> Try it: Every line of the entries that holds the word "Click" is to be copied.

> Provided records:
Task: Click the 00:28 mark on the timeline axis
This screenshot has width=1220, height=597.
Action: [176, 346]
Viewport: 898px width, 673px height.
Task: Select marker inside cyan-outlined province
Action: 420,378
--
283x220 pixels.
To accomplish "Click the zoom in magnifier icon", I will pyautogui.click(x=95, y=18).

> Answer space:
Task: Click the 00:28 mark on the timeline axis
To accomplish "Click the zoom in magnifier icon", I will pyautogui.click(x=95, y=18).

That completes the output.